Encryption: S3 encrypts objects before saving them to disk and decrypts them when downloading them, ensuring data security. For example, if you upload a sensitive document to S3, it will be encrypted at rest to protect it from unauthorized access.
Creating s3 Bucket
1.1 AWS console -> Go to S3 -> Select Create bucket
1.2 Select the region to store S3 bucket
AWS Region - Store the S3 bucket in the selected region.
Bucket Type :
i) General Purpose : Suitable for storing files, hosting static website. It offer high durability, availability and scalability.
ii) Directory - New : Used for workloads or performance-critical applications that require consistent single-digit millisecond latency.
Bucket Name - Specifies the name of the bucket.
1.3 Specify the object ownership and Access rights of the bucket
Object ownership - Refers to the entity that owns and has control over the access and permissions of objects.
i) ACL Enabled : When ACL is enabled, you can use ACL to control the access to the object. ACL are ways to manage permissions in the object level.Using ACL, we can specify which user can access the object and type of operation the user can perform(read,write,delete).
ii) ACL Disabled : When ACL is disabled, access to the object is specified by bucket's permission settings. If the bucket is public, all the objects inside the bucket will be public.
BLOCK PUBLIC ACCESS - Blocks the public to access the bucket obejcts.
1.4 Choose Bucket Versioning and Specify tags if required.
1.5 Enable Object Lock if required and create the bucket.
S3 Object Lock can help prevent Amazon S3 objects from being deleted or overwritten for a fixed amount of time or indefinitely.
1.6 Bucket Would be created in the given name.
Add Objects to the Bucket
2.1 Open the bucket and select upload
2.2 Drag and drop the files to upload or select add files to add manually.
2.3 In the properties section,we can select the storage class for the object and upload the object.
2.4 When you uploaded the object, bucket will show the list of objects uploaded.
VERSIONING IN S3
3.1 We have uploaded
index.html
file in our bucket.
3.2 When we upload another index.html
file, the previous file will be overriden by the newly uploaded file. We can see the Versions of it in version section of the obejct.

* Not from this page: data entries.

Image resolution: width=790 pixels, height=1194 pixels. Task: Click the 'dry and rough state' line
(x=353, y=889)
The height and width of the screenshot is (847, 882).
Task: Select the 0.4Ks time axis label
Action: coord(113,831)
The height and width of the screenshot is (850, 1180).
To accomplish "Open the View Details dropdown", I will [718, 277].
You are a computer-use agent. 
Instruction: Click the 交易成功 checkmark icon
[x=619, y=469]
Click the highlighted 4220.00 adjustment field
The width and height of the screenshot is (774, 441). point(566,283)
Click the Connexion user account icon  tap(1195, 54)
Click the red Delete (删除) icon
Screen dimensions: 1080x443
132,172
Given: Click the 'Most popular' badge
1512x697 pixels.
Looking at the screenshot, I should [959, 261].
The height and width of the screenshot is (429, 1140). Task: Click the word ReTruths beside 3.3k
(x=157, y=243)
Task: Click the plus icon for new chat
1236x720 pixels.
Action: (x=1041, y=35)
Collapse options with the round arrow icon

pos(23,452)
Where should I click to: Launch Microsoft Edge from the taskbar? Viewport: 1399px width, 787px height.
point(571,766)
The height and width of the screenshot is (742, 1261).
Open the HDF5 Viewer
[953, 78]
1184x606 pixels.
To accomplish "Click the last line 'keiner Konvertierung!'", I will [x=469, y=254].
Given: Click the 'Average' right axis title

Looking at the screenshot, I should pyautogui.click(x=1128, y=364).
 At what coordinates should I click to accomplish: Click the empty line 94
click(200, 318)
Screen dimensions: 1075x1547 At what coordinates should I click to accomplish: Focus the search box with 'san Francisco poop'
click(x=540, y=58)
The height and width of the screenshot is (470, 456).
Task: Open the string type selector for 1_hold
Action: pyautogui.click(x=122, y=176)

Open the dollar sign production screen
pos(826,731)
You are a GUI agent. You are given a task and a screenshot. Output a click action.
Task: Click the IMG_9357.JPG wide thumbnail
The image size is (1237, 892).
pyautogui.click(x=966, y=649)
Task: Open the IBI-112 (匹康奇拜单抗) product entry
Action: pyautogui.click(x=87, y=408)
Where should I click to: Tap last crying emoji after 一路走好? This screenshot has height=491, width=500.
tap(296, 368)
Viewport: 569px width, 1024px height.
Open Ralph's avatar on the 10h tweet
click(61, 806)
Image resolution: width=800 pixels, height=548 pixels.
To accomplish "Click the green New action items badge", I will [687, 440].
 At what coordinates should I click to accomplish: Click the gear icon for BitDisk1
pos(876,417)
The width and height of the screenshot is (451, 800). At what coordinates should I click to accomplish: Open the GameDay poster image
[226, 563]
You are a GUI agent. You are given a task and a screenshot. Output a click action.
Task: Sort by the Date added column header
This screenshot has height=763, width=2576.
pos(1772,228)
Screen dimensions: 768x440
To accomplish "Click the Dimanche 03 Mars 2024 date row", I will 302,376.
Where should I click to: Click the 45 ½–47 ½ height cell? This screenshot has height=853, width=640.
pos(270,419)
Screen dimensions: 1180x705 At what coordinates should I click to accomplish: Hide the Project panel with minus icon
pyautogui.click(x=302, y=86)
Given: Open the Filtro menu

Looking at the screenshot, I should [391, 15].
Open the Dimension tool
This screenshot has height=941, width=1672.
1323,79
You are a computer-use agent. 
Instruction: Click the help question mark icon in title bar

Version - This section shows all the versions of our index.html
file.
CONCLUSION :
In conclusion, Amazon S3 offers a reliable and scalable storage solution with a range of features to meet various storage needs. Whether you need to store frequently accessed data with low latency or archive rarely accessed data at a low cost, S3 provides the flexibility and scalability required for modern applications.